My 85 year old mother with AD has lived in our guest house for the last year and a half with caregivers during the day. We moved her one week ago to a "home" walking distance from our house. We moved her because her pyschiatrist said that at this point people with AD often do better in a group setting instead of one-on-one care. She really didn't know she was at our house and was becoming distraught and just wanting to go home to her mother. We felt it was becoming unsafe and that maybe she would do better with more people around. It is a very lovely home and came highly recommended.
She is not happy. She feels she was tricked (and she was! Unfortunately we did not tell her what was happening thinking that it would greatly disturb her and she wouldn't remember 2 minutes after we told her. I deeply regret that decision.) She is feeling she is a prisoner being held hostage. The owner of the home seems very warm and knowledgeable but she has told us that it is not good to visit (or take her out tomorrow for Thanksgiving.) We've seen her once but apparently she decompensated when we left and now we are being told not to visit for awhile.
Sorry for this long message...my question is...Does this sound normal? Is it really better for us not to visit? I don't want to ask the owner because I don't want to cause problems. My husband feels she is very controlling and it does feel that way but maybe she is doing what is best. We just don't know and have tons of guilt as it is.
I'm so glad you've found your way here...the reason that brought you to this place is the same as each of us who post...and you'll find we're ALL still learning how to deal with what is happening in our lives.
I've mentioned before a very good movie that deals with Alzheimer's...it is "Away from her" with Julie Christie. I've seen other movies dealing with this disease, but this particular one seems to reflect what happens without sugar-coating.

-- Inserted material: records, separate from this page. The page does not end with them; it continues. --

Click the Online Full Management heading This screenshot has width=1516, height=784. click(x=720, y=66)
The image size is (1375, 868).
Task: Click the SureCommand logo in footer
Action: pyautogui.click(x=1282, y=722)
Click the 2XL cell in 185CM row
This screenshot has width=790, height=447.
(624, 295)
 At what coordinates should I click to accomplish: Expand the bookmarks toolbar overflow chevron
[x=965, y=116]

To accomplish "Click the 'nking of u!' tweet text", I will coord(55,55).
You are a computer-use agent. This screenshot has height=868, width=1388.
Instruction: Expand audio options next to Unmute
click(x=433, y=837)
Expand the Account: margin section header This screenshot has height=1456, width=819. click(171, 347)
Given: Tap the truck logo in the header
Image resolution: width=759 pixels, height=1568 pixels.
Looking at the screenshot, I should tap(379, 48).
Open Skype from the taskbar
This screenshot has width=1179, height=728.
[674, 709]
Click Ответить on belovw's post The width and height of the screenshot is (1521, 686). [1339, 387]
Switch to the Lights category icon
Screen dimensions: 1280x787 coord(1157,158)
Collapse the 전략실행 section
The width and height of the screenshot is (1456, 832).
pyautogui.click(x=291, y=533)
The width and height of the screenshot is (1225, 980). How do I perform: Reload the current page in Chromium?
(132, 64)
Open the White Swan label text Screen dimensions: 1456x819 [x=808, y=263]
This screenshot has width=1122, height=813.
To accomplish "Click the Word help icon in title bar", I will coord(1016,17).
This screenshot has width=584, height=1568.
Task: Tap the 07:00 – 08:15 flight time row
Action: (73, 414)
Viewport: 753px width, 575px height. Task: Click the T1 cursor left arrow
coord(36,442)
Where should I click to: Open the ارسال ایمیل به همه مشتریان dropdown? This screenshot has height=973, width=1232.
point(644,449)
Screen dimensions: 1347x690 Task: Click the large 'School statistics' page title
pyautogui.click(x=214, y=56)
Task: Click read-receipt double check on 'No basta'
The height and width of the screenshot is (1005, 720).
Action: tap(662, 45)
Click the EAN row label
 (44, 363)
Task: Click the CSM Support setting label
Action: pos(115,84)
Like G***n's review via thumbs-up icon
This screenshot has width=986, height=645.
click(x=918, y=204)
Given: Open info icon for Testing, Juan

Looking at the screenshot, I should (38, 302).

I was surprised (in the movie) when it was suggested no visitors for the first month...but after researching, found this procedure is used in many cases. One of the most difficult things is putting our loved ones in someone elses care...but we have to remember these "someones" are well-trained in working with Alzheimer's patients...sure doesn't make it easy on us family members...but we are still believing in our hearts that our loved one is not changing...and waiting for a miracle.
You should be commended for taking such wonderful care of your Mother! Part of that care is trusting both yourself and the caretaker. Hopefully Gemini, who works in this area can give you some input.
One other thing...we still have to remember that it is US who knows our loved one best...that very difficult decision you made is much more difficult on you than it will become on your Mom.
I'm so sorry for your sadness with this holiday...many of us know exactly how you're feeling. Treasure those past memories..........sending gentle prayers...Pam
Last edited by petal*pusher; 11-26-2008 at 03:50 PM.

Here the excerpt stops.